Friday 13 January 2017

The school research lead - do we need more foxes and fewer hedgehogs?

Does your school have too many 'hedgehogs' and not enough 'foxes' ?  Is your school's teaching staff full of individuals - hedgehogs - who are all committed to their own one big idea, and will stick with it even when it's been shown to fail.  Or is your school full of foxes? Individuals who know lots about everything, though not everything about anything.  Individuals who are pragmatic, prone to self-doubt and who are willing to admit when they get things wrong.  In this post, we will look at the role of specialists and expertise and how it can often get in the way of the evidence-based school.  I will then make some suggestions as to how not to become imprisoned by your own expertise.
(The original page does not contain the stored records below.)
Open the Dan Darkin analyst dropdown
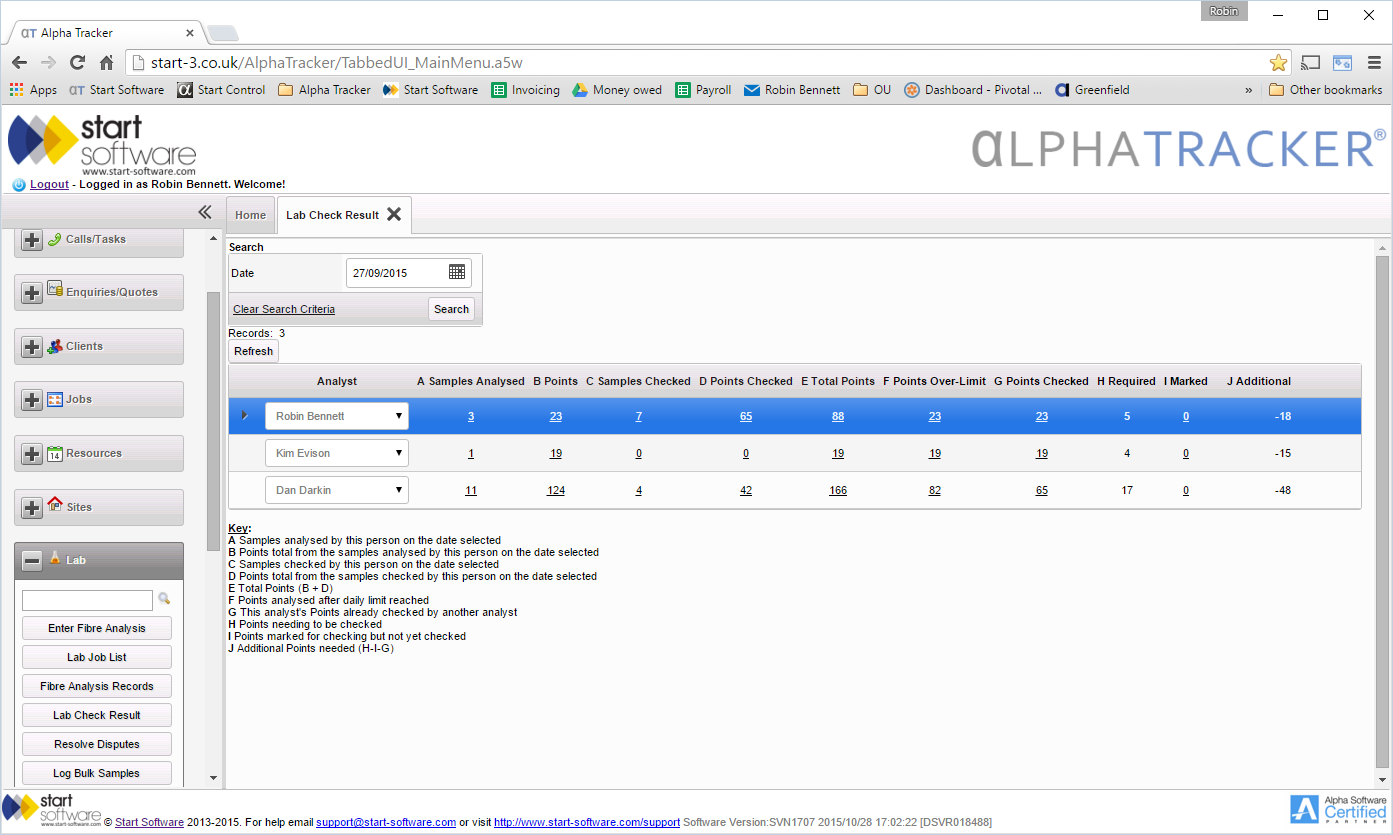The width and height of the screenshot is (1393, 835). 398,489
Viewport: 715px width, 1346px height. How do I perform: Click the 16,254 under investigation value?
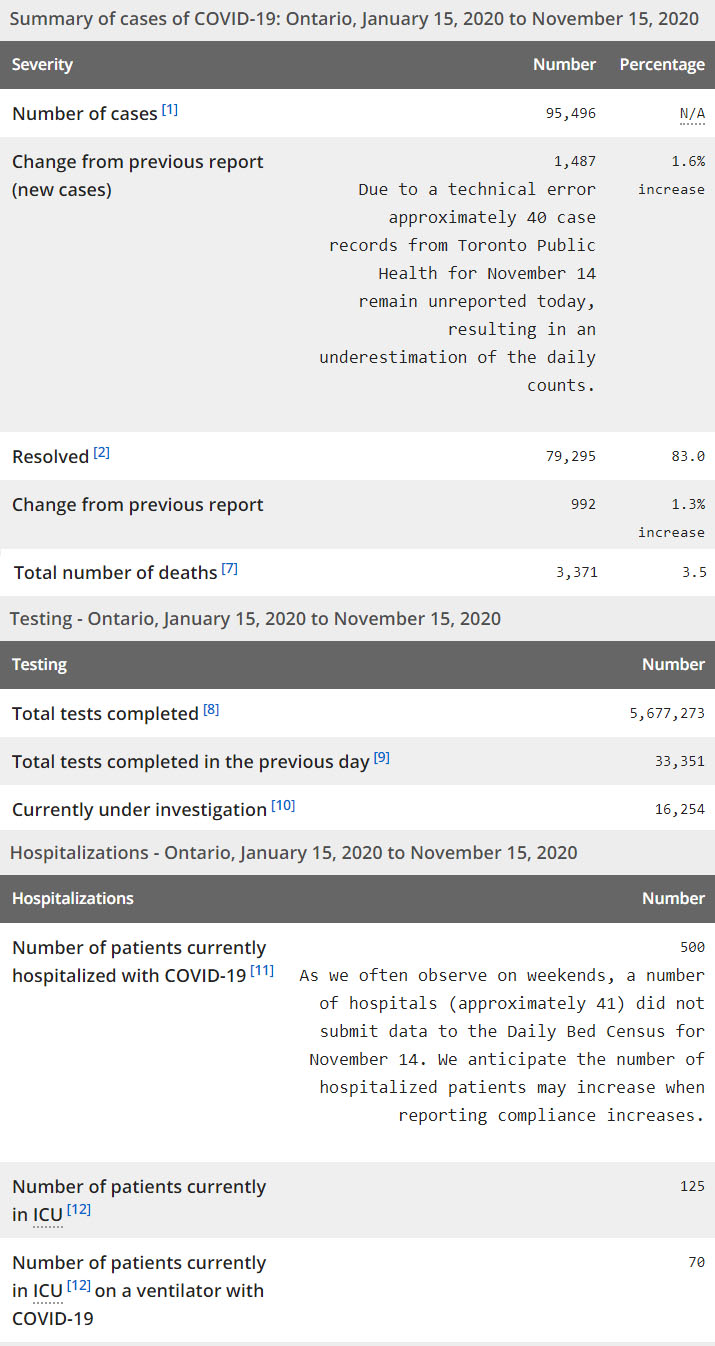coord(680,810)
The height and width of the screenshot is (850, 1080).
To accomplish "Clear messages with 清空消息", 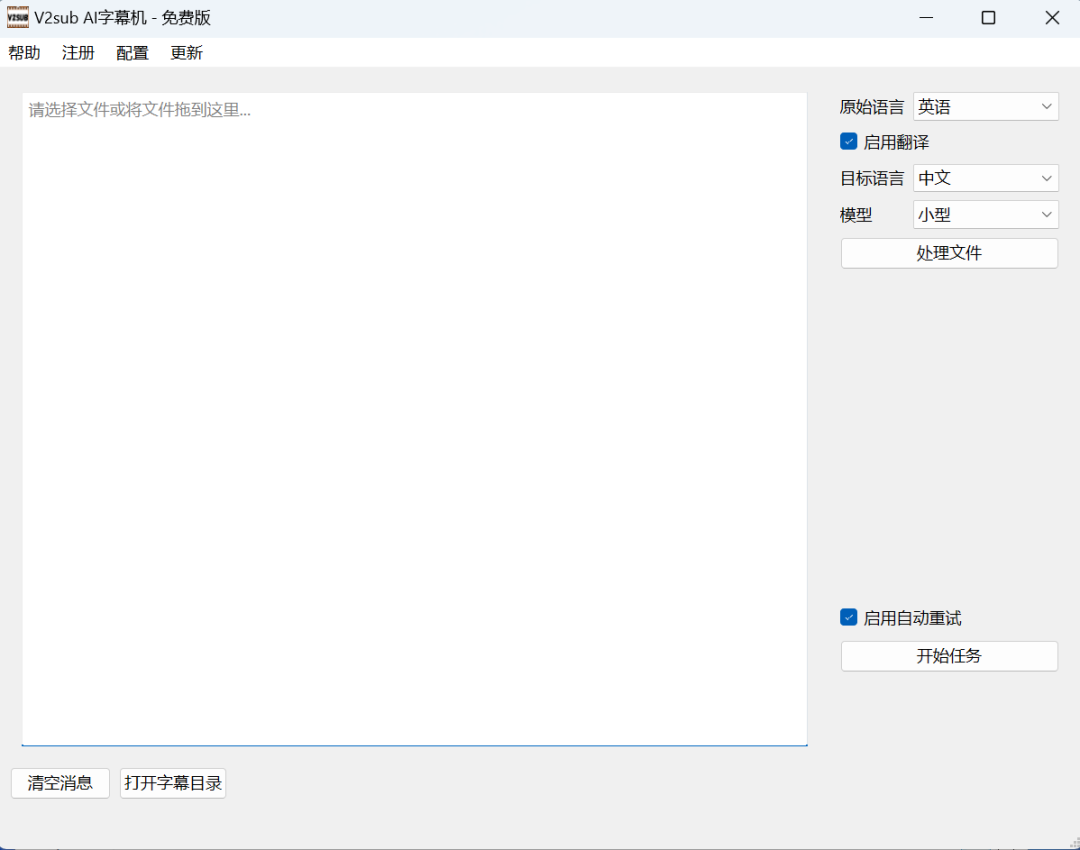I will pyautogui.click(x=60, y=783).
One of the problems with past-experience and expertise is that it can get in the way of an individual assessing their data objectively. (Tetlock and Gardner, 2016) describing Tetlock’s book  Expert Political Judgement: How Good Is It and How Can We Know? found that being a subject expert more often than not, got in the way of making an accurate forecast or prediction.  These experts – classified as hedgehogs who know one big thing.  Furthermore, ‘hedgehogs’ were totally committed to their conclusions.  This resulted in ‘hedghogs’ being extremely reluctant to alter their opinions even if their forecasts had gone ‘horribly wrong’.  And, for want of a better phrase ‘hedgehogs’s predictions were not as accurate as random guesses, which could have been produced the so-called dart-throwing chimp

On the the other hand, there were another group of experts called ‘foxes’ who were more accurate in their predictions – though they only just beat the so-called dart-throwing chimpanzee.    Now ‘foxes’ know many things, they don’t just know one thing.   They sought out information and evidence from many different sources and used a number of different techniques to analyse the data.  ‘Foxes’ tended to be much less confident about their predictions and forecasts, and were willing to change their minds and admit when they had made mistakes and were wrong.

So how come specialists's forecasts were less accurate than the generalists'?  Tetlock and Gardner (2016) argue that the hedgehog has one big idea,  or a ‘set of spectacles’ which dominates how they see situations and informs their subsequent forecasts and predictions.  Unfortunately, these spectacles are tinged with a particular colour, which distorts the ‘hedghogs’ predictions and forecasts.  This leads to hedgehogs trying to squeeze what they see into a narrow frame of reference, even though it may not fit.  However, because they are wearing ‘glasses’ the hedgehogs believe that they are seeing things with more accuracy than others, so this increases their confidence and belief in what they are seeing.  

So what can you do to make yourself more fox-like and less like a hedgehog.  Tetlock and Gardner (2016) suggest a range of strategies, which I have adapted for the use of evidence-based school leaders :
  • Strike the right balance between over and under-reacting to evidence - in other words don't have over-react when new evidence is made available, it may be random noise, on the other hand don't ignore it.
  • Get the views of outsiders - just because you know your school extremely well does not mean that others from outside of the school cannot provide an insight into the workings of your school.  They may spot something you have missed or have taken for granted
  • Break problems into their components parts - some of which you'll know more about than others.  Recognise that although you may be an expert in one area relevant to the problem, you may not be an expert in everything
  • Look for clashing causal forces - things that are pushing and pulling in opposite directions.  There may well be factors which can have a positive impact on staff engagement - be how individual staff are treated - on the other hand, external factors, such as poorly planned external curriculum change may have a detrimental impact
  • Strike the right balance between under and over-confidence - bottom line your decisions involve making judgements, you may be right, you many be wrong.  All you can do is ensure that whatever decision you make is made with positive intent
  • Allow yourself some degrees of doubt, but not too much so that you become paralysed with indecision 
  • Look for errors in your mistakes - but avoid fundamental attribution error - when things go wrong it's not always about what others have done or not done, or circumstances beyond your control - sometimes you just got it wrong through thinking which was prone to biases
  • Bring out the best in others and let others bring out the best in your - it's not all you, it's about us - and creating an environment for making decisions which brings out the best in you and the best in your colleagues
And finally, if you want to be a better evidence-based school leader, give it a go, you'll make mistakes but you will get better at it


TETLOCK, P. & GARDNER, D. 2016. Superforecasting: The art and science of prediction, Random House.